Equivalised household disposable income: total income received by the households less the current taxes and transfers they pay, adjusted for household size with an equivalence scale.
Gini Coefficient: The Gini coefficient is based on the comparison of cumulative proportions of the population against cumulative proportions of income they receive, and it ranges between 0 in the case of perfect equality and 1 in the case of perfect inequality.
Palma Ratio: The Palma ratio is the share of all income received by the 10% people with highest disposable income divided by the share of all income received by the 40% people with the lowest disposable income.
Poverty rate: The ratio of the number of people who fall below the poverty line and the total population; the poverty line is here taken as half the median household income (poverty line 50%)
Poverty gap: The percentage by which the mean income of the poor falls below the poverty line.
P90/P10 disposable income decile ratio: Ratio of the upper bound value of the ninth decile (i.e. the 10% of people with highest income) to that of the upper bound value of the first decile.
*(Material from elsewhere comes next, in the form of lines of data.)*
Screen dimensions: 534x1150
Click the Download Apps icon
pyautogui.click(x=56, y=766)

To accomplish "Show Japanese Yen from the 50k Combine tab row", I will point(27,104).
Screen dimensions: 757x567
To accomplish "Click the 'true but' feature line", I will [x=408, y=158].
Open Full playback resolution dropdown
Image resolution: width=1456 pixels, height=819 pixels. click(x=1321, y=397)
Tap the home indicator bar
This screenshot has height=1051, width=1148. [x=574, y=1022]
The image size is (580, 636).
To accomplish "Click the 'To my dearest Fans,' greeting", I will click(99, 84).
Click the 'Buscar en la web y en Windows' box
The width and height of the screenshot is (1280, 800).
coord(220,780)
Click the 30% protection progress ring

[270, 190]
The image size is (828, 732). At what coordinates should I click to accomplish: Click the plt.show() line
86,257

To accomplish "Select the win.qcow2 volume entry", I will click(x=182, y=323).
P90/P50 disposable income decile ratio: Ratio of the upper bound value of the ninth decile to the median income
P50/P10 disposable income decile ratio: Ratio of median income to the upper bound value of the first decile
S80/S20 disposable income quintile share: Share of all income received by the top quintile divided by the share of the first, or the ratio of the average income of the top quintile to that of the first.
Data calculated according to the new OECD Terms of reference is flagged as 'New income definition since 2012'. Compared to previous terms of reference, these include a more detail breakdown of current transfers received and paid by households as well as a revised definition of household income, including the value of goods produced for own consumption as an element of self-employed income.
From the dataset OECD Income Distribution and Poverty 2017, this data was extracted:
Rows: 2-48,384
Column: 19
Provided: 34,099 data points
Dataset originally released on:
July 2017
Purpose of collection
The OECD Income Distribution database (IDD) has been developed to benchmark and monitor countries’ performance in the field of income inequality and poverty.